Reach out to recruiters every 3 months just to say hello and remind them that you’re still looking for a position in your field. It’s a good way to stay top of mind.
How do you find candidates? If it’s through platforms such as LinkedIn, how can candidates improve their profiles?
The majority of candidates are found through our own network. We’ve been talking to candidates for years and between all of the partners at Junction Collective, we know almost everyone in the advertising and marketing industry. This is also why it’s important to just reach out to recruiters to let them know you exist. Stay on their radar. 85% of jobs are found through networking.
Recruiters also use LinkedIn as one of the tools in their toolbox. Ensure your LinkedIn profile is robust. The search tool for recruiters is driven by keyword searches. Try to include all of the keywords of your job/industry in your experience section.
Your title on LinkedIn also needs to be relevant and searchable. For example, if I’m looking for a project manager, I’ll enter Project Manager in my tool, plus other criteria, to see a list of all of the Project Managers that meet my criteria.
If your title is “guy who does everything”, you won’t appear in any searches.
As the COVID-19 pandemic continues, what should job-seekers prepare for during this time?
Unfortunately, the job market is not as robust as it was pre-pandemic.

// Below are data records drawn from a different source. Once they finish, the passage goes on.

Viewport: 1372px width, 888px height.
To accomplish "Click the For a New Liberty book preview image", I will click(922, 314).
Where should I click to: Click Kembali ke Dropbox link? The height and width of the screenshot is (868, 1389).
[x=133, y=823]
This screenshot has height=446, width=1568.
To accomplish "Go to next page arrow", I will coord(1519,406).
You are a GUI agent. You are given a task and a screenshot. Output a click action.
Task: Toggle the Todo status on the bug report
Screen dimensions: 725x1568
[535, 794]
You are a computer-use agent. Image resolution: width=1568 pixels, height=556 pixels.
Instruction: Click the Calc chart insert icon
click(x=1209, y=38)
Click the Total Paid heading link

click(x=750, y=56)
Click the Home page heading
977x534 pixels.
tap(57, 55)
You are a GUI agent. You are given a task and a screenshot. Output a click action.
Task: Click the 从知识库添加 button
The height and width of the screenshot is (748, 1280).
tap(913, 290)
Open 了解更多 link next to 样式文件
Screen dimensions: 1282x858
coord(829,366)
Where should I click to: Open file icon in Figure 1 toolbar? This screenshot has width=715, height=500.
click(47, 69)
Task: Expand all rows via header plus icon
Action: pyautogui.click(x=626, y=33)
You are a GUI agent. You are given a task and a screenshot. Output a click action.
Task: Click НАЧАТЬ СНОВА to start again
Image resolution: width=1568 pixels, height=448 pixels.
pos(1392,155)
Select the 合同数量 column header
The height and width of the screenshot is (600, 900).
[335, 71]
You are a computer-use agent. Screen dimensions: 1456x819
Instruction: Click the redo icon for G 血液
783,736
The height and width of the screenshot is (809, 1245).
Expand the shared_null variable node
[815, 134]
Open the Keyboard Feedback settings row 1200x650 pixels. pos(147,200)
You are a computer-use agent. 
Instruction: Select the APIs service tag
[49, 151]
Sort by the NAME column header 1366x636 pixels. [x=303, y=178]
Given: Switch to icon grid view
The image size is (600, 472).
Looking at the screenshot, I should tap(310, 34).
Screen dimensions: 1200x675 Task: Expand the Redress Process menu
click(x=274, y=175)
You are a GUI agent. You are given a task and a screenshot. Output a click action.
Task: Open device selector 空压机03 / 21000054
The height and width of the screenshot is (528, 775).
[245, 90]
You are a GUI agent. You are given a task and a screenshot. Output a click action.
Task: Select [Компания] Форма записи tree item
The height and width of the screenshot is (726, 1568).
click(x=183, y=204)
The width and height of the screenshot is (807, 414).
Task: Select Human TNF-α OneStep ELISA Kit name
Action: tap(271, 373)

There are fewer opportunities available and due to remote working, the face of networking has changed. Be prepared to work twice as hard to be seen, get noticed and get your foot in the door. It’s going to take more time and creativity.
When interviewing, make sure you are well prepared for video interviewing. Try to create a professional environment. Test your technology. Dress appropriately. Look at the camera. Do a test run with a friend.
Most importantly, create a job search strategy. It will end up saving you both time and money.